Our study has some limitations. Because these data were collected in the context of a clinical trial, with prespecified inclusion and exclusion criteria, they may not accurately reflect the regions’ real‐world populations. In addition, these are post hoc analyses and are subject to the limitations of such analyses. Despite statistical adjustments, unmeasured confounders may still be present. With the available data, we were only able to adjust for current history of smoking and not cumulative smoking history. Detailed demographic information regarding race (beyond white, black, Asian, and others) was unavailable. A causal relationship between geographic region and outcomes cannot be determined. Furthermore, there is likely significant variation among practice pattern, health care delivery, and participant characteristics, even within a given region. Our analysis focuses on baseline characteristics and does not account for changes in risk factors or background drug treatment throughout the duration of the trial.
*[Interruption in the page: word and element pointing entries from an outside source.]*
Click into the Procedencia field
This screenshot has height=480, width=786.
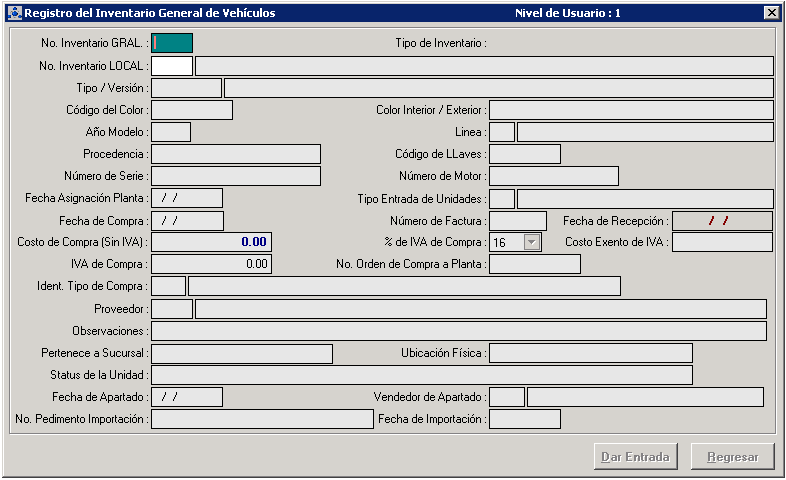click(x=235, y=154)
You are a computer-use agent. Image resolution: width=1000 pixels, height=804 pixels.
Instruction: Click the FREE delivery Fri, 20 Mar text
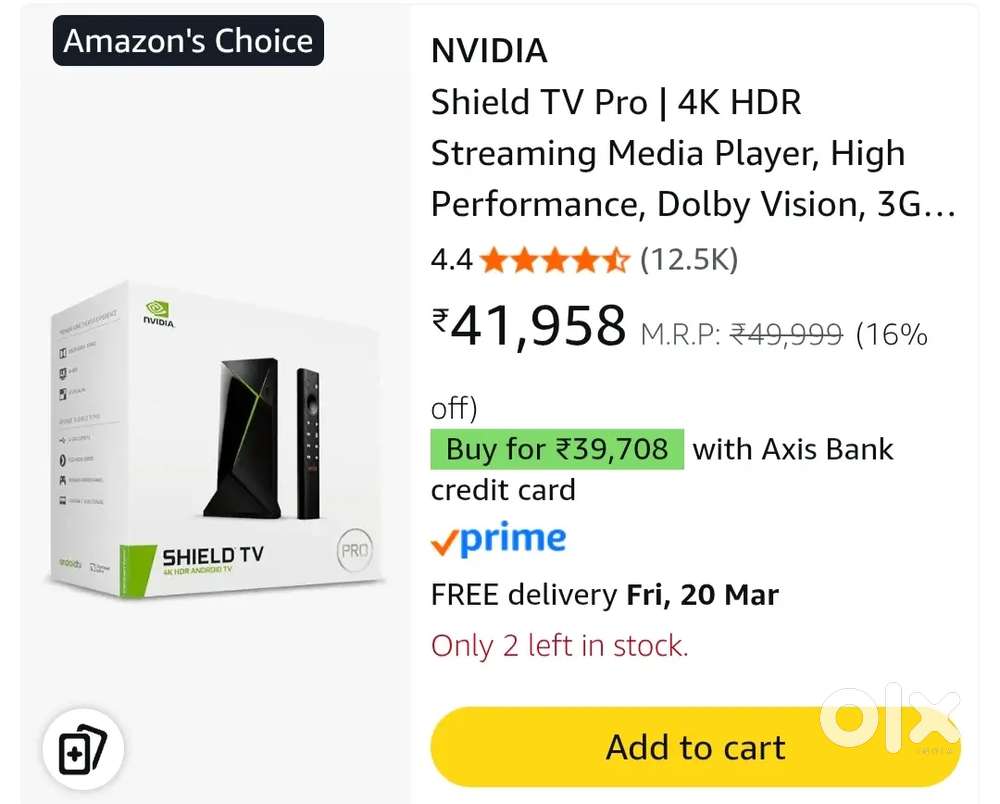(604, 595)
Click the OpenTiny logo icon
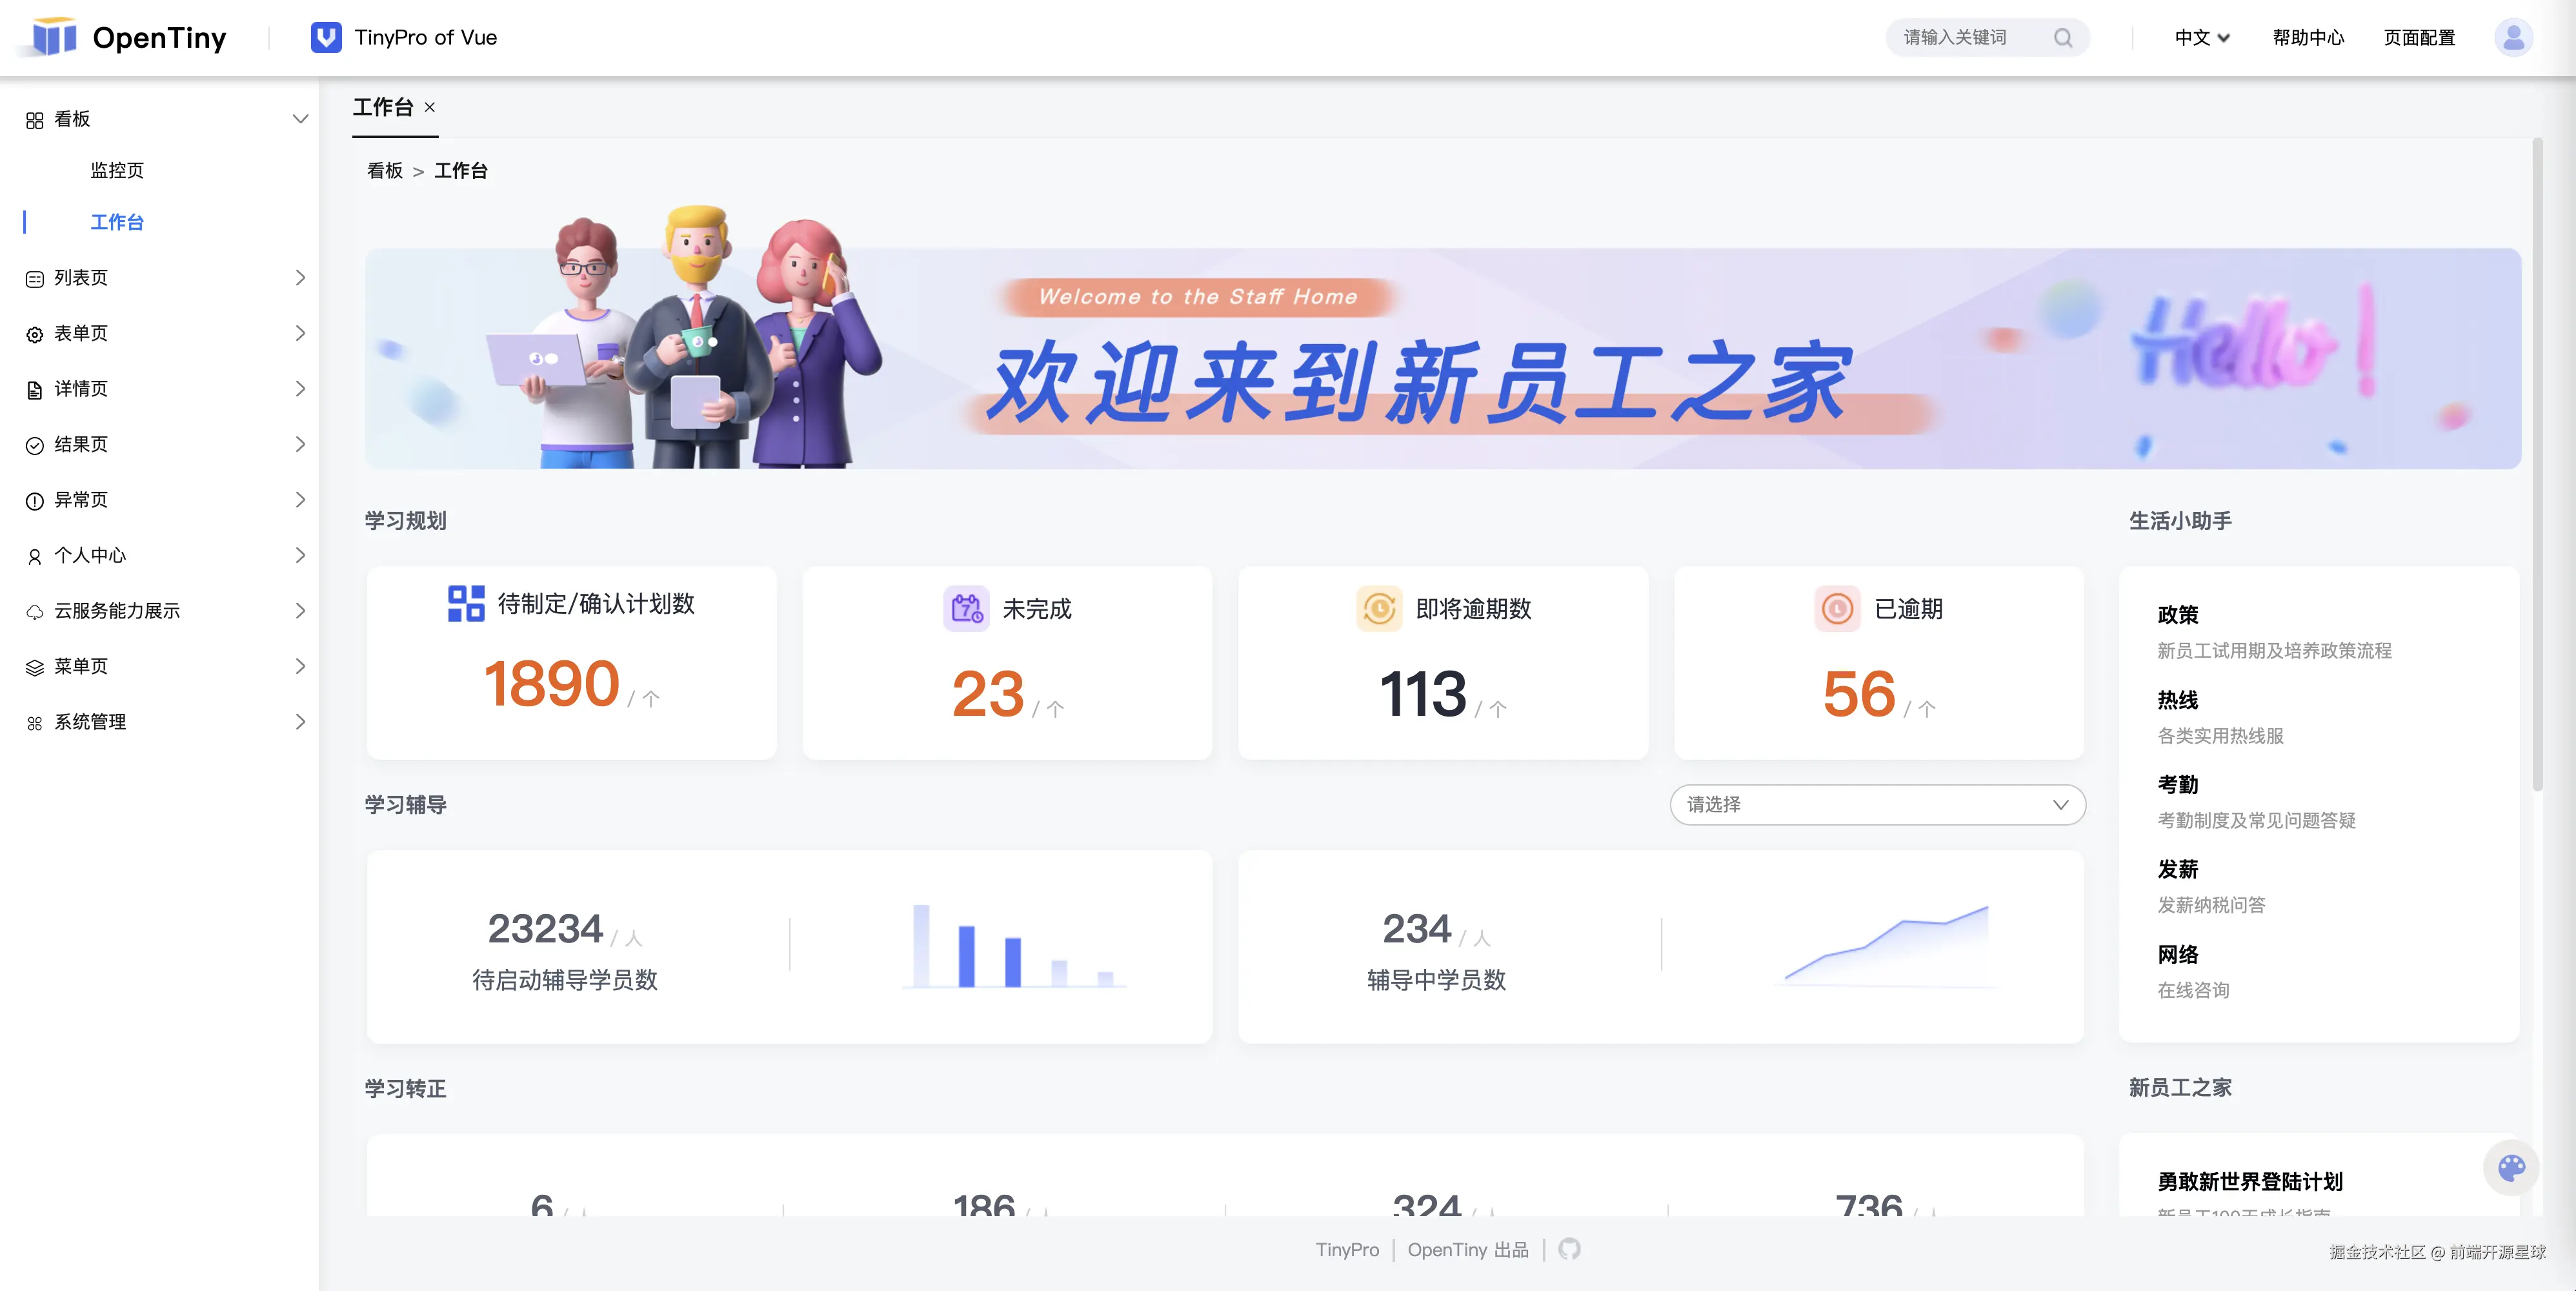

In addition, the AU/NZ/SAf region reflects a geographically heterogeneous population with small numbers of patients and events, and hence any interpretation of risk in this group should be viewed with caution. However, the strength of our analysis arises from several factors: (1) the NAVIGATOR study is one of the largest trials in patients with IGT and cardiovascular risk factors; (2) the event rate allows for comprehensive multivariable adjustment; and (3) the well‐phenotyped patients in this clinical trial provide the ability to adjust for important clinical, demographic, and biochemical variables. Furthermore, our sensitivity analysis, which adjusted for gross domestic product (a country's measure of wealth and poverty), verified our key findings that the risk of progression to diabetes mellitus was lowest in Europe and the risk of cardiovascular death was highest in Latin America. In addition, removing patients with baseline ACEI use did not change results.

Conclusion

Our analysis of the NAVIGATOR trial demonstrated that geographic regions significantly influence the risk of diabetes mellitus and cardiovascular outcomes in patients with IGT. Important differences in baseline risk factors among regions existed. Differences in the risk of development of diabetes mellitus and adverse cardiovascular events based on geographic region must be considered when conducting international trials in patients with IGT. The use of angiotensin receptor blocker agents as antihypertensive therapy in patients with IGT could be considered in regions with high risk of progression to diabetes mellitus. Future studies to identify causal factors contributing to the differential risk of diabetes mellitus progression and cardiovascular outcomes based on geographic region are needed.

Sources of Funding

The NAVIGATOR trial was supported by Novartis Pharma.

Disclosures

A.S. is supported by research grants from the Bayer‐Vascular Canadian Cardiovascular Society research grant and Alberta Innovates Health Solution Clinician Fellowship. J.J.V.M: reports consultancy and advisory board membership from Novartis. R.D.L: https://www.dcri.org/about-us/conflict-of-interest. R.R.H. has received grants and personal fees from Merck; grants from Bayer and AstraZeneca; personal fees from Amgen, Bayer, Intarcia, Novartis, and Novo Nordisk; and other support from GlaxoSmithKline, Janssen, and Takeda. The remaining authors have nothing to disclose.